The explosive visual universe of Obscuro Barroco is another of my highlights by a female director, and winner of the Teddy Award at this year’s Berlinale. Two years after her acclaimed debut Exotica, Erotica, Etc., Greek director Evangelia Kranioti’s comeback is striking. Obscuro Barroco is a realist but dreamy essay film with Rio de Janeiro as its protagonist. The film’s transgender narrator, late Luana Muniz, walks us through the city of dreams, past carnival queens and anti-government protests to reach to the ecstatic dance of the underground world. Dedicated to Muniz, Kranioti’s film is an euphoric transfiguration of Rio de Janeiro’s contradictory worlds. Sensational fireworks at night from the sea and bare transvestites are just a few of the film’s details.

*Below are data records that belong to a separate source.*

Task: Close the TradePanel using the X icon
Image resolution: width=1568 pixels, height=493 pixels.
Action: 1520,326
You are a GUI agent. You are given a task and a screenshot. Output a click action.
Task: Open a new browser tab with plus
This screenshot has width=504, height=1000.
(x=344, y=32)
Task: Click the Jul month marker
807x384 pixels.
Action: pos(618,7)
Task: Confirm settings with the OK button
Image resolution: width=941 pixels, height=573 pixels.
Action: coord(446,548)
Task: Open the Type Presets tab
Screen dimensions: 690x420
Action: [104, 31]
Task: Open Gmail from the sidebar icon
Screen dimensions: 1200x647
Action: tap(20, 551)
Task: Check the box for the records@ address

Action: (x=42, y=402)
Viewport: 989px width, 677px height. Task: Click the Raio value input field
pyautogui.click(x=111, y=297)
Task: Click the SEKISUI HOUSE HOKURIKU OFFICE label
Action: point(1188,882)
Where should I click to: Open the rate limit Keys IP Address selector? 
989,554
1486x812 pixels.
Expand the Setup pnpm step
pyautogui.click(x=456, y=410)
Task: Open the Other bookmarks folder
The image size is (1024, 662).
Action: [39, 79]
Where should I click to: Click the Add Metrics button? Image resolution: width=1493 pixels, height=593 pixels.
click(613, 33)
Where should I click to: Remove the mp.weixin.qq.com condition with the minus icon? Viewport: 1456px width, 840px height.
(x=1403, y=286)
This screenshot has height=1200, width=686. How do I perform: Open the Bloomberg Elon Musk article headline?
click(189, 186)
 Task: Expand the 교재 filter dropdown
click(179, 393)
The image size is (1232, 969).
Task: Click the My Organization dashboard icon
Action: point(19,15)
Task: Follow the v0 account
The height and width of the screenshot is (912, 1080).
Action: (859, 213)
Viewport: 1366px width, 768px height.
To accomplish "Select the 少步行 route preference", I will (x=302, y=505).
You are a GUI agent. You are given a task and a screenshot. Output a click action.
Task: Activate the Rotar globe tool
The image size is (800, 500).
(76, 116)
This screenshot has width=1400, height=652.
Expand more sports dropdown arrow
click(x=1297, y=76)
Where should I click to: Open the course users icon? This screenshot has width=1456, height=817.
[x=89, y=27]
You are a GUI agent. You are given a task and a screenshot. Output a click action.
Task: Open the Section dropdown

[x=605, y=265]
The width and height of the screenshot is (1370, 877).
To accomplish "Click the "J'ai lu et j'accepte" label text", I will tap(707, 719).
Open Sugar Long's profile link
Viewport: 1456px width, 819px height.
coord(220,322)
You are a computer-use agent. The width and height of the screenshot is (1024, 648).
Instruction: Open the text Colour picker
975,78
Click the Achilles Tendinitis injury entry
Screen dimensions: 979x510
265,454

Its style resonates a poetic imagery, that of dreaming and sleepwalking in the dark.

Pop icon Mathangi “Maya” Arulpragasam known with her stage name M.I.A. is the subject of Steve Loveridge’s documentary MATANGI / MAYA / M.I.A. Reportedly being delayed due to funding backlash and media controversy, it is an electrifying portrait of the artist’s life from refugee to her rise as pop culture icon and activist. Born to Sri Lankan parents in London, MIA was soon moved back to Jaffna in Northern Sri Lanka where her father took part in the Tamil Resistance Movement seeking a separate homeland on the island state. As the war raged, she then returned to London with her mother at the age of 11. Loveridge’s film is a brilliant portrait of the British rapper, singer-songwriter and record producer put together with MIA’s personal videotapes, which she recorded herself since she was a student. These include her friendships, family, her controversial music videos and a forgotten documentary she made about Sri Lanka’s civil rights crisis. It’s a revolutionary work brought with a passion for global justice and for spreading the truth about crimes against humanity.


Other personal highlights from the festival include a brilliantly restored print of Nigeria director Adamu Halilu’s 1976 rediscovered film Shaihu Umar. It’s the story of a boy’s journey changing hands after his father dies and is based on the eponymous 1955 novella by Nigerian prime minister Abubakar Tafawa Balewa (from 1957 to 1966), which has been reprinted several times. Guy Maddin’s collaboration with Evan and Galen Johnson for The Green Fog is an excellent satire on archive footage curation and a symphony on celluloid paying homage to Hitchcock’s Vertigo and it was screened together with their short film Accidence, an arresting portrait of social housing during a day in the life of a council flats tower building.